Problem:
Take each line in the entries below that holds "agent" and show it.

Data section:
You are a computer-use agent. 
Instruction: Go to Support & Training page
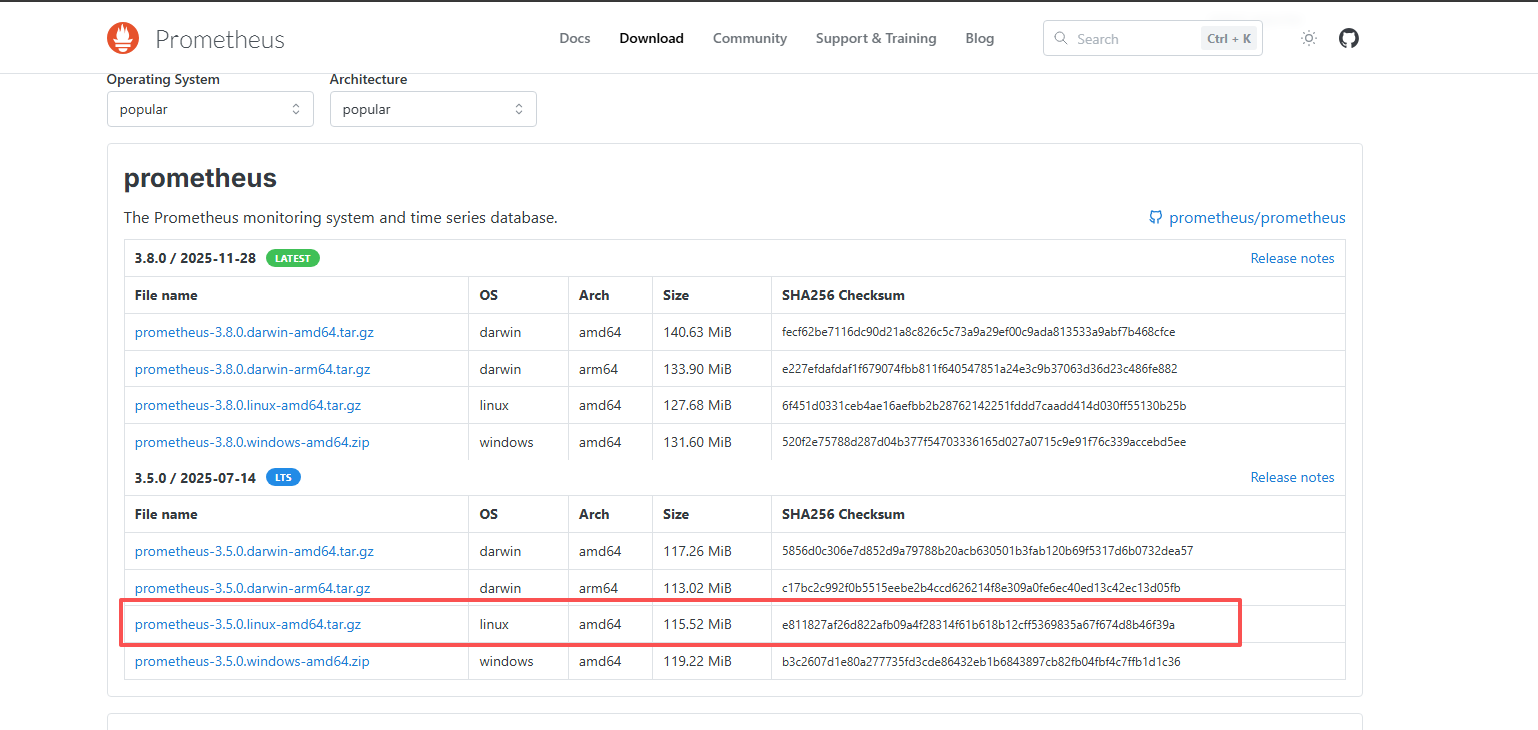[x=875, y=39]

...

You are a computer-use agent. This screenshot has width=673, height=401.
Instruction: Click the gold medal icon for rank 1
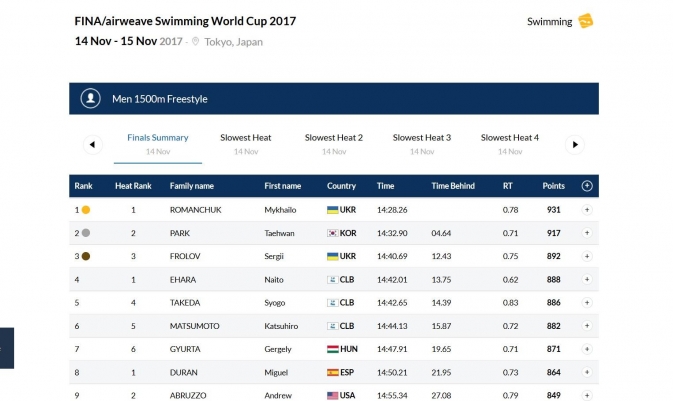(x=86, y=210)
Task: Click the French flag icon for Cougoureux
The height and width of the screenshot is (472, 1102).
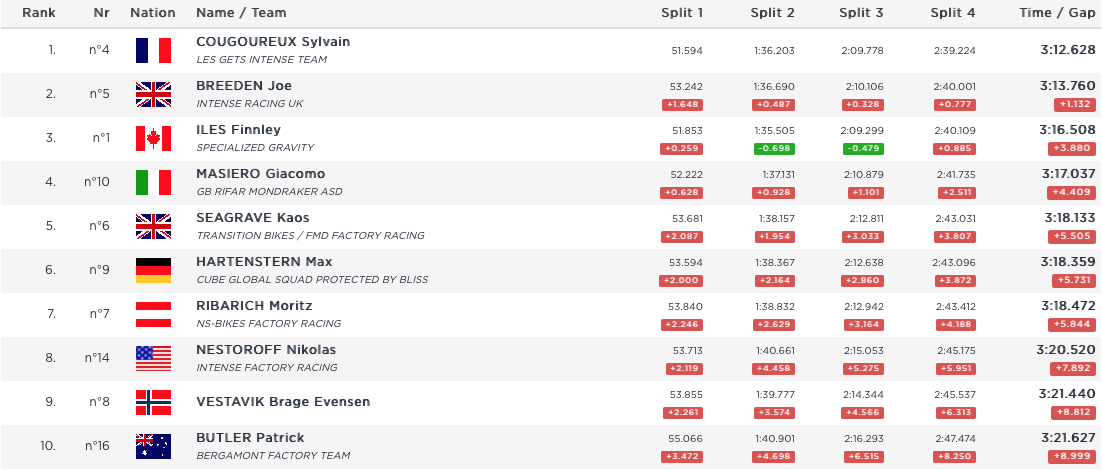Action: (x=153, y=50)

Exercise output:
You are a computer-use agent. 
You are a computer-use agent. This screenshot has width=673, height=401.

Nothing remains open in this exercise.